Places in Time


Abraxas Club ruled in the '70s

By Carl Hoover, Waco Tribune-Herald

Oct.10, 2005

 

For hundreds of Waco music fans in the early 1970s, the Abraxas Club offered a slice of Austin on the Old Dallas Highway .

From name acts in rock and Tejano music to a laid-back vibe, from the socializing and politicking that went on there to a reputation for drug use, the Abraxas created many fond memories in its four-year lifetime.

Austin , in fact, inspired the five men who started the nightclub in 1970. "We had been going to Austin to hear the music and thought, “Why can't we have one here?'” recalled Steve Espinoza, one of the club's five original partners.

They set up shop at 1509 Old Dallas Highway in a cinderblock building that once housed The Terrace Club, a country music nightclub where a younger Willie Nelson sometimes played.

With an Austin booking agent working for the Abraxas – the name was taken from rock guitarist Carlos Santana's famous 1970 album – the Waco club welcomed a Who's Who of Austin rock and Tejano music.

Among the best-known: Stevie Ray Vaughan, Jimmy Vaughan and the Thunderbirds, Paul Ray and the Cobras, Ruben Ramos, Angela Strehli, Tierra Tejana, Los Fabulosos, Slip of the Wrist, Crackerjack and Texas.

The Abraxas stage always had the red carpet rolled out for bands – literally – and many recalled the yellow-and-green sun painted behind the stage, the club's dark interior, its loud sound system and its Sunday afternoon barbecues.

“Oh, yeah, it was one of the coolest clubs here” recalled Waco rhythm-and-blues musician Tony Calhoun.

Calhoun, trained in trumpet and classical piano, dropped in whenever he and his mother visited his grandmother in Mart.

What Calhoun saw on the Abraxas stage, and at Waco 's Walker Auditorium, were professional musicians who knew their craft. “These guys knew what they were doing,” he said.

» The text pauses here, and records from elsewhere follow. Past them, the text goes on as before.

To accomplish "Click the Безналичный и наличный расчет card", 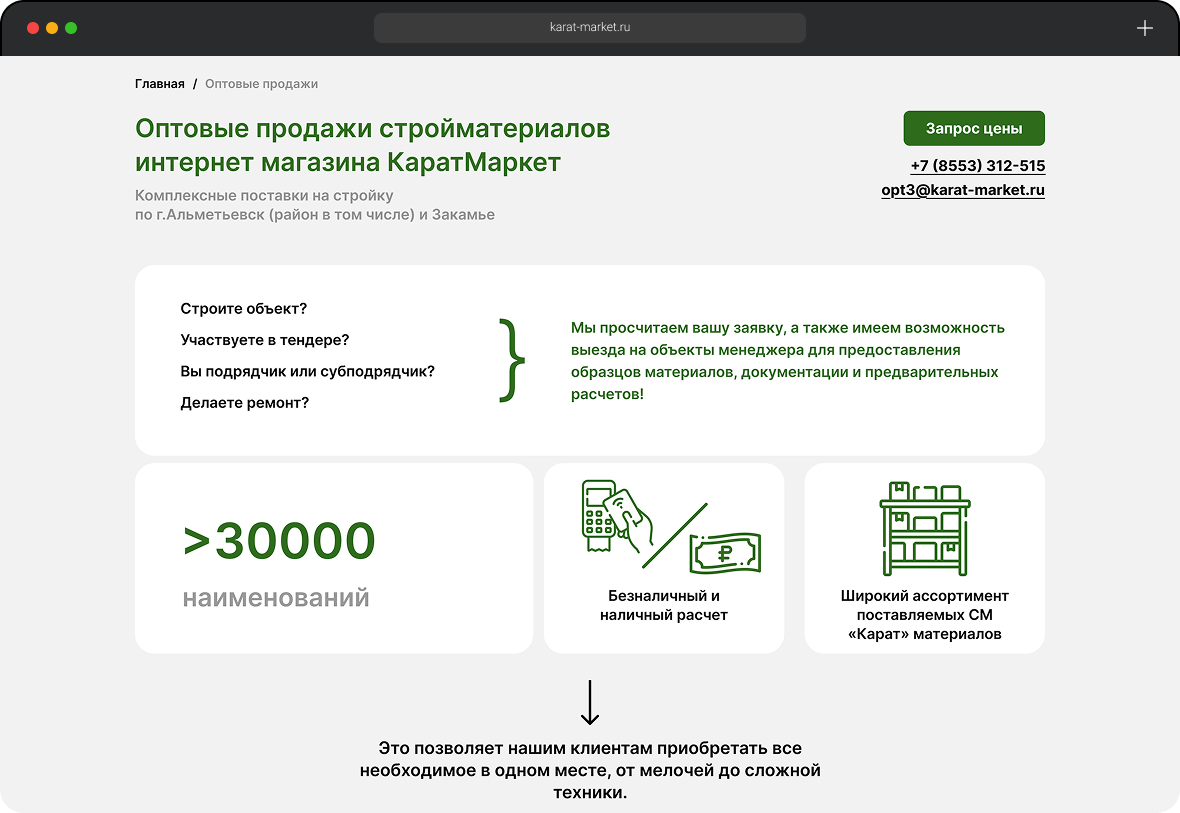I will (663, 557).
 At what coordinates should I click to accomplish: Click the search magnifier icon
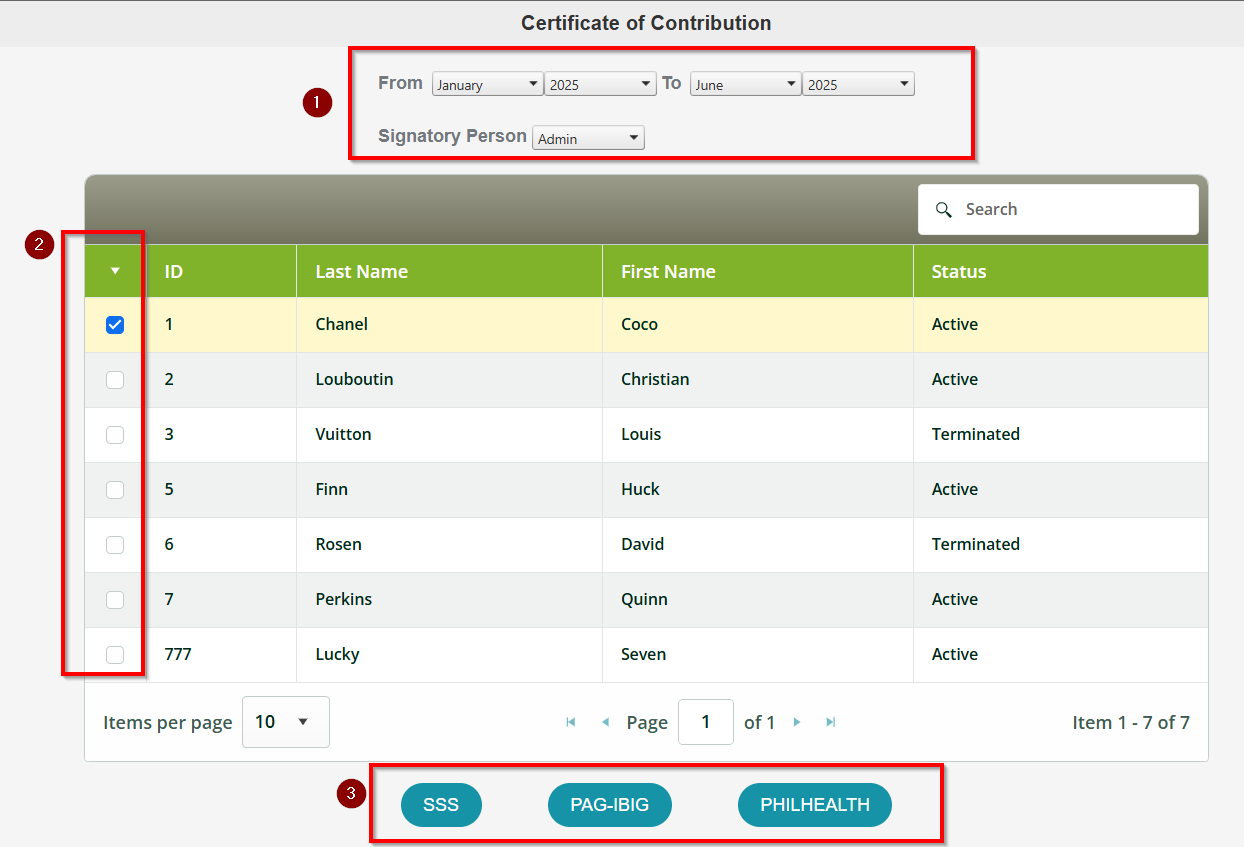944,209
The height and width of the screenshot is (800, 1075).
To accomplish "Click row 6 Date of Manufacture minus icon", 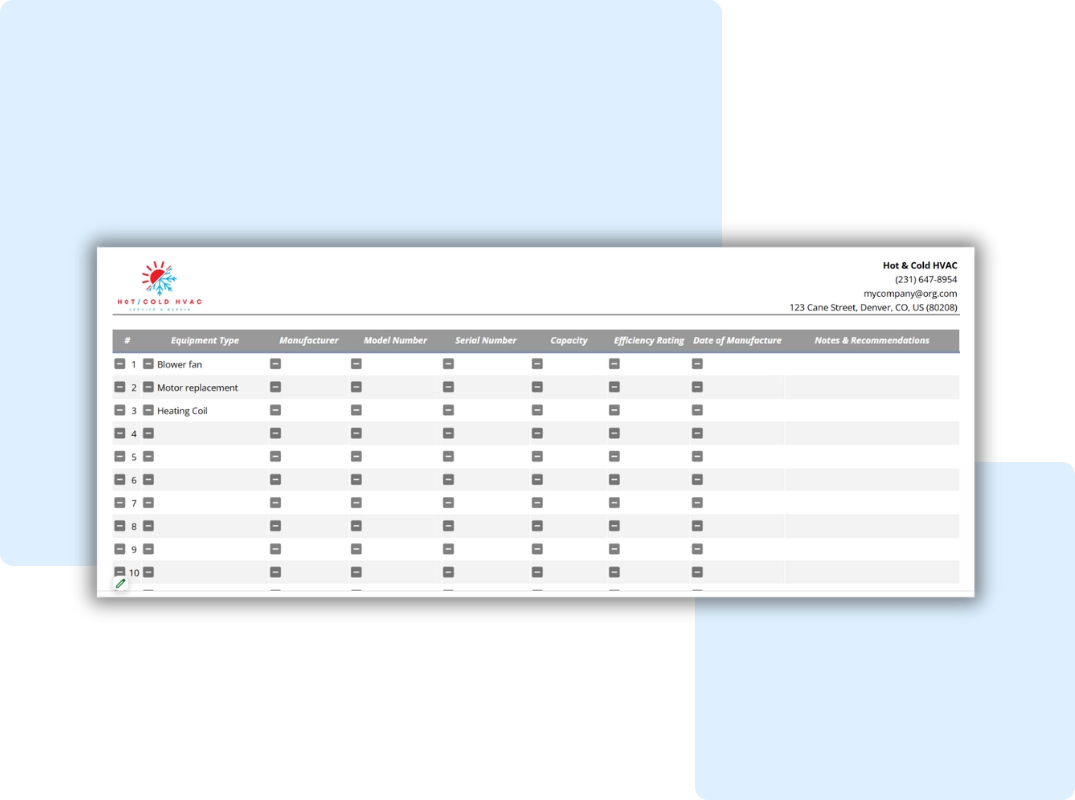I will (697, 480).
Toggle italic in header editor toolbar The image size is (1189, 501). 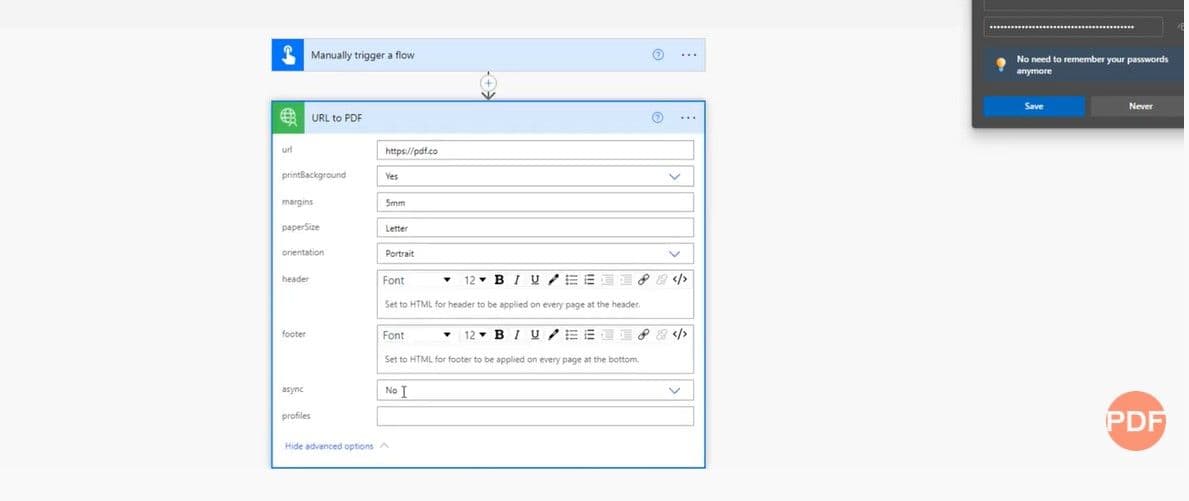click(517, 280)
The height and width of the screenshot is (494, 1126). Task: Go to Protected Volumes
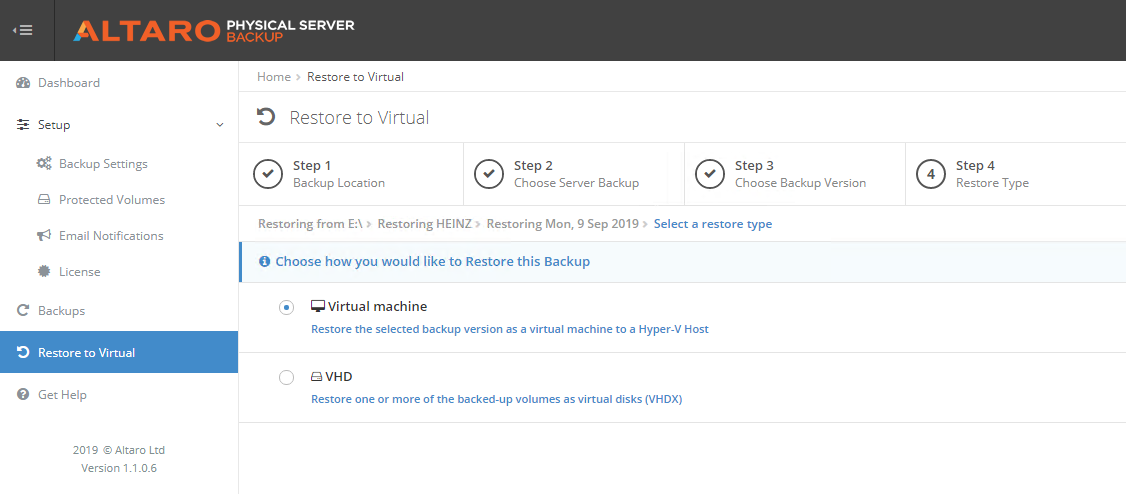[111, 200]
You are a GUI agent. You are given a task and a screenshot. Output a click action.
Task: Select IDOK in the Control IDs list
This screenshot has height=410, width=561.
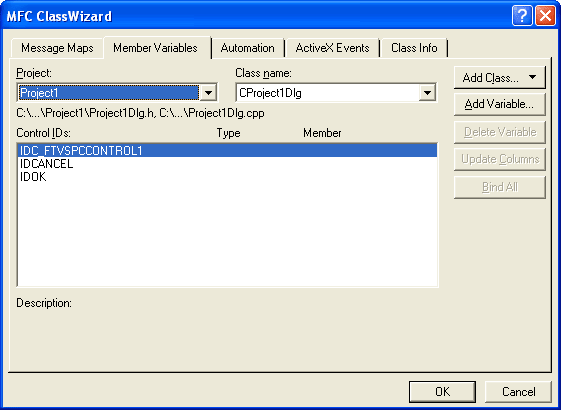227,177
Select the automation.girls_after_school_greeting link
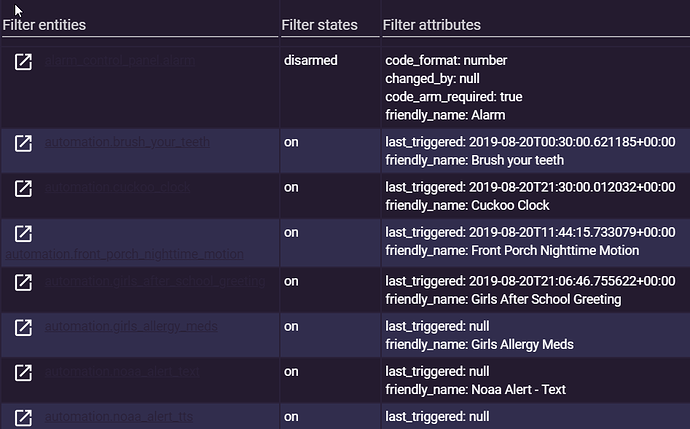 click(155, 281)
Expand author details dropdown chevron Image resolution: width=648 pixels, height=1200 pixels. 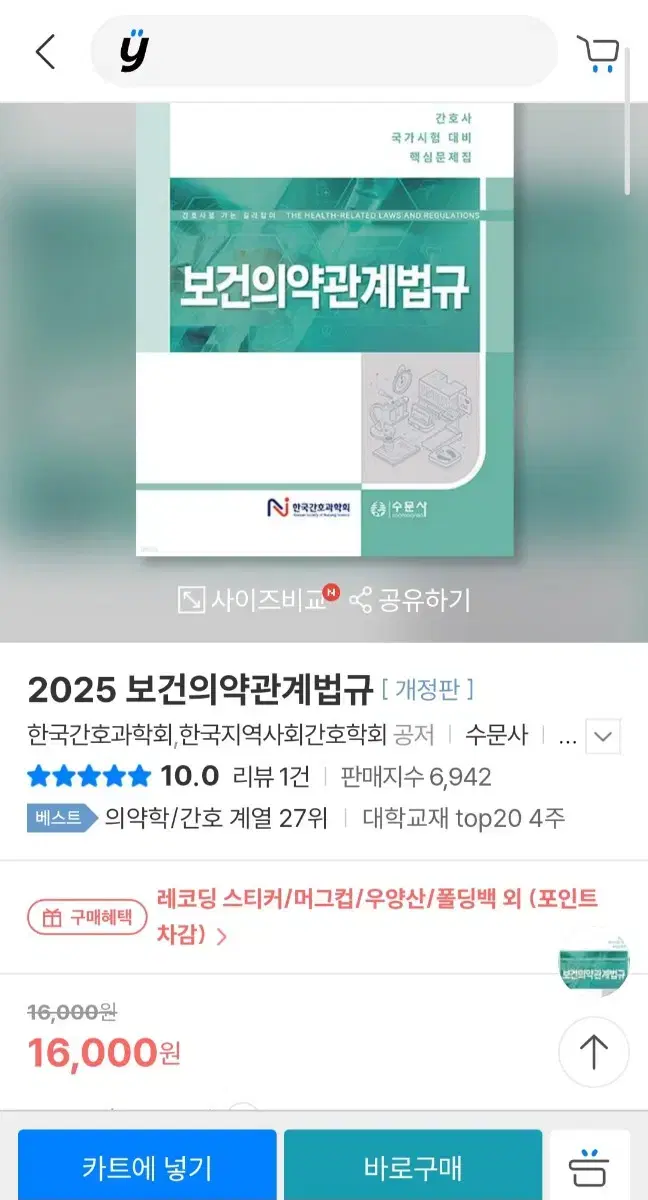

David Zychek, one of the area's best known hard rock guitarists, credited the club with making him and his colleagues in the band called Texas , then based outside of Houston , more serious about their music.

Texas ' regular gigs at the Abraxas typically packed the club, and Zychek fondly remembers the venue's management. “They treated us like royalty . . . and we got paid, even,” he said.

When Texas split up, its farewell concert was at the Abraxas Club, and fans' boisterous reception helped nudge Zychek and several of his bandmates into careers of creating original music.

The Abraxas Club also served as a meeting spot for the burgeoning Chicano movement in Texas .

Both Espinoza and El Tiempo publisher Ernesto Fraga belonged to the Mexican American Youth Organization, which evolved into the La Raza Unida political party in the early 1970s.

Fraga left for Austin in 1970, but recalls the Abraxas as a meeting place for Chicano activists.

While the Abraxas was identified as a Hispanic club, it was far from exclusive. Both white and black musicians remembered it as a place where races came together for the music.

“It was my first time ever to party with Mexicans,” said Calhoun, who is black. “Everyone who went in was welcome.”

That was intentional, Espinoza said. “We wanted to show everybody being fair,” he said.

Espinoza said the club's reputation at the time as a drug haven was overblown and incorrect – some musicians recall otherwise – but pressure from local police and the Texas Alcoholic Beverage Commission eventually led to the club's closing in 1974.

“We got raided every other month,” chuckled Willie Fuentes, who worked the club's security.

Espinoza, Fuentes and others connected with the club moved to Austin , only to return in Waco in later years.

Texas Meter and Device Company presently occupies the former Abraxas building; in fact, Espinoza says he was once hired to repaint his former club's interior.

Scores of fans and friends attended a 1991 Abraxas reunion held at the Waco Missions Club.

The music's gone, but the memories remain. “It was one of the coolest places in Texas ,” said Zychek.